→ **TASK TO CARRY OUT**: Please look for the string "green" below and report every line in which it occurs.
BEGIN DATA FOR THIS EXERCISE
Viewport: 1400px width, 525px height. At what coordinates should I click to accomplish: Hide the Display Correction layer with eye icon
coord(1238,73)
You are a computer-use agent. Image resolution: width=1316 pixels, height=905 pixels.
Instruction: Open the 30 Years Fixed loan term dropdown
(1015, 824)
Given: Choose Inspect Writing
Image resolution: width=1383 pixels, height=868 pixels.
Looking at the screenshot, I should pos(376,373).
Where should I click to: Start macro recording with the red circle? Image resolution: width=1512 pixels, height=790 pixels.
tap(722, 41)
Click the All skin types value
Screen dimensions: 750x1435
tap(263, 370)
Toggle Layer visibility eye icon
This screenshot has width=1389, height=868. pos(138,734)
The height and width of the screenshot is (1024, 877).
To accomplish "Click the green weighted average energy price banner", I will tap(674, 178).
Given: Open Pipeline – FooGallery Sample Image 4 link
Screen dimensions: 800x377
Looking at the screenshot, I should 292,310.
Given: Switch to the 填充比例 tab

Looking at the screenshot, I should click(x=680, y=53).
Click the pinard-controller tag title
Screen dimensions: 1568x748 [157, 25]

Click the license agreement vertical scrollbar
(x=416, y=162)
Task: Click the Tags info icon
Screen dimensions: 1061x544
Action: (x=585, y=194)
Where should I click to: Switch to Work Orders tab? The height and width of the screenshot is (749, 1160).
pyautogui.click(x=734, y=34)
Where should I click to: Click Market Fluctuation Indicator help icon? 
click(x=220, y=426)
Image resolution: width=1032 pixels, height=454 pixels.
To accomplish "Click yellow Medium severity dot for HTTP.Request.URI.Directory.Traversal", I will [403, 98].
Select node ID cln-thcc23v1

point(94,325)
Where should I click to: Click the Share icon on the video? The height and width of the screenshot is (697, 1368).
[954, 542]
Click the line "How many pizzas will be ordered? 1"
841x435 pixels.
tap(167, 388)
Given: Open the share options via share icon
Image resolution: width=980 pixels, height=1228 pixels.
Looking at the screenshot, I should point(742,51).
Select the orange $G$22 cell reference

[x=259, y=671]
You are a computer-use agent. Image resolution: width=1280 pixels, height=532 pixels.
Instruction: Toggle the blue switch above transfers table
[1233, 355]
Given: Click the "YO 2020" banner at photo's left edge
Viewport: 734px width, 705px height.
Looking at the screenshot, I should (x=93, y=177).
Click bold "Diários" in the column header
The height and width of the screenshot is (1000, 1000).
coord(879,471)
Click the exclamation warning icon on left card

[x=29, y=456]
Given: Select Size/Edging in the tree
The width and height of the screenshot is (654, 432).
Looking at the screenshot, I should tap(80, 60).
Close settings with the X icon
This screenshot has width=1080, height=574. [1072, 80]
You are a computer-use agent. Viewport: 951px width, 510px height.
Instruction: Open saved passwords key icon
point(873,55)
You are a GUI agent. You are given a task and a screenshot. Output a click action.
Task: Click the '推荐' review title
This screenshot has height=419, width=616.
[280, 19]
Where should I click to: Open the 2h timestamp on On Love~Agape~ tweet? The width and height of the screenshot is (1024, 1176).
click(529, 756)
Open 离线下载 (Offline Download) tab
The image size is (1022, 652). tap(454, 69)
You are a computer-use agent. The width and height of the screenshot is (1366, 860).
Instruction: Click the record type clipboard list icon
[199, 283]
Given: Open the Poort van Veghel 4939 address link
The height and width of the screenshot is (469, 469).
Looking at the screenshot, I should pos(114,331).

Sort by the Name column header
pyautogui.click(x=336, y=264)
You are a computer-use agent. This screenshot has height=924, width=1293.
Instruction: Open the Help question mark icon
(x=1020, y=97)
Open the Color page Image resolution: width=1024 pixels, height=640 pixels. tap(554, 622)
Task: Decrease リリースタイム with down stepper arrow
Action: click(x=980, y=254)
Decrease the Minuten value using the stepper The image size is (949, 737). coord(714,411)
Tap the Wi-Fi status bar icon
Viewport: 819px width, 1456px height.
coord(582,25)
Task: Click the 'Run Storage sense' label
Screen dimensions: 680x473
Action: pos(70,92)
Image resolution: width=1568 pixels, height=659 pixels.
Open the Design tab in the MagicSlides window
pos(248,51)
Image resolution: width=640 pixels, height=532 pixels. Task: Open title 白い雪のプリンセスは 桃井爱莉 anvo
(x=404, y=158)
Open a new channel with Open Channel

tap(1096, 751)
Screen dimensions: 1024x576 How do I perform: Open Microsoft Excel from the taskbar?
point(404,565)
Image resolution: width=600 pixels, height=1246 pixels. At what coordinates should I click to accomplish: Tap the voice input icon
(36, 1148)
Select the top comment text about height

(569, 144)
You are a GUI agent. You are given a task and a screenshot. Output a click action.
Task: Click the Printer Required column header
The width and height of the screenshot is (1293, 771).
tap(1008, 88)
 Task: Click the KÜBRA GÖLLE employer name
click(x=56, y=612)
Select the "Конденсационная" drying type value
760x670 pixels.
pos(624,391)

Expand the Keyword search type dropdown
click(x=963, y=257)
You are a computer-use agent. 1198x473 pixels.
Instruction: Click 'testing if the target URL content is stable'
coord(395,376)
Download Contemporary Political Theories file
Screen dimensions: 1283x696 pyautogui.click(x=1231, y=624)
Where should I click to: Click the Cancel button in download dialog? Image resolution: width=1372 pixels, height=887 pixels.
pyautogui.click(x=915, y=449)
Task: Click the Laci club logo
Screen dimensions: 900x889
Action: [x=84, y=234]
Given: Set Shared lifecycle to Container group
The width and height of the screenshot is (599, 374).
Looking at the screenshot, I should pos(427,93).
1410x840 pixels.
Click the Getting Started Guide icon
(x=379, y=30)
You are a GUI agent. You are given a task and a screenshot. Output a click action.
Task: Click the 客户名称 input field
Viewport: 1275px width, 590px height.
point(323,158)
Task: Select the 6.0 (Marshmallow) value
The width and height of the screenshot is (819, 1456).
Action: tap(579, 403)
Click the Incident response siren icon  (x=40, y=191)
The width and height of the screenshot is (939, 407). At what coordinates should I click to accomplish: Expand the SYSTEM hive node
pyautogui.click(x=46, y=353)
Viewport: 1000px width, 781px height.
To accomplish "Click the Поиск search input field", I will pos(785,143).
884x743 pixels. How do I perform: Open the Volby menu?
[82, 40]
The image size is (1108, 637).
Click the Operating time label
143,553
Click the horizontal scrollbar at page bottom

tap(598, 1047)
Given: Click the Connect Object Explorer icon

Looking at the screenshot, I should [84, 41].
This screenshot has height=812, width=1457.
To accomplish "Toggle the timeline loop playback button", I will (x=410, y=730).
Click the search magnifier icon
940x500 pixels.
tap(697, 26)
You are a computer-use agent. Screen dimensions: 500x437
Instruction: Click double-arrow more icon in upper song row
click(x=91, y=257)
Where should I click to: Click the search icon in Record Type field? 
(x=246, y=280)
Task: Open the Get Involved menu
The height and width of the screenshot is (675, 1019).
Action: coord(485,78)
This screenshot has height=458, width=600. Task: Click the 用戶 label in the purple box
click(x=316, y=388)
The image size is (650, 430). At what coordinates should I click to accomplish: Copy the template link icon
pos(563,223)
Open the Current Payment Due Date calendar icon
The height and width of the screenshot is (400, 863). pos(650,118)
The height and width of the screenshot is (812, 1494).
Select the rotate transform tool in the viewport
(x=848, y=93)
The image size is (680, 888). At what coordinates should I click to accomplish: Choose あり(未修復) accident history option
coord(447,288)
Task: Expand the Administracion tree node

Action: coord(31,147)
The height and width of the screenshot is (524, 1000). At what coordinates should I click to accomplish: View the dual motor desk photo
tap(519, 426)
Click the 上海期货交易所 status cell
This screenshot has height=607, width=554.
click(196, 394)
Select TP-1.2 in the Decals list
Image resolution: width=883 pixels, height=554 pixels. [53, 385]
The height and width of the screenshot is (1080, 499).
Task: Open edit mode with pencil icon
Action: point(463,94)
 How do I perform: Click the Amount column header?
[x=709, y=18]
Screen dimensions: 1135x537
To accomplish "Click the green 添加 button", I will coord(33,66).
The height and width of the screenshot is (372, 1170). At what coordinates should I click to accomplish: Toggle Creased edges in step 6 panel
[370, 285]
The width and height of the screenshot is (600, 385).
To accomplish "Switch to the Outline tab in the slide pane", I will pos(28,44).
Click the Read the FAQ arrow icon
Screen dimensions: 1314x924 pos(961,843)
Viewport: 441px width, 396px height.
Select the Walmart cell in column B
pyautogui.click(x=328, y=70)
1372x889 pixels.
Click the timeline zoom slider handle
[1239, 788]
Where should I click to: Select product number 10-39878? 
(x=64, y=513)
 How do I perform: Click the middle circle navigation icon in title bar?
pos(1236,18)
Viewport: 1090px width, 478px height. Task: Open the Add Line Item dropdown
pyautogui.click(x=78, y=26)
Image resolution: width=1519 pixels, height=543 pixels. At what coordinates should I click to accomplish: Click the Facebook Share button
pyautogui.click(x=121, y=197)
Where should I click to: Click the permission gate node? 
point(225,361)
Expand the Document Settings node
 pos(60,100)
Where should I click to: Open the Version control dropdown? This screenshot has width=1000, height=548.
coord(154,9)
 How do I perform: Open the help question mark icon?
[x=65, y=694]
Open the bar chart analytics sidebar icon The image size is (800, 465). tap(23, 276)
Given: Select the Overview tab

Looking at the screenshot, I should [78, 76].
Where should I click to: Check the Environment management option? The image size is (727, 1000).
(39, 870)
END DATA FOR THIS EXERCISE
→ **ANSWER SPACE**:
To accomplish "Click the green weighted average energy price banner", I will tap(674, 178).
To accomplish "Click the green 添加 button", I will coord(33,66).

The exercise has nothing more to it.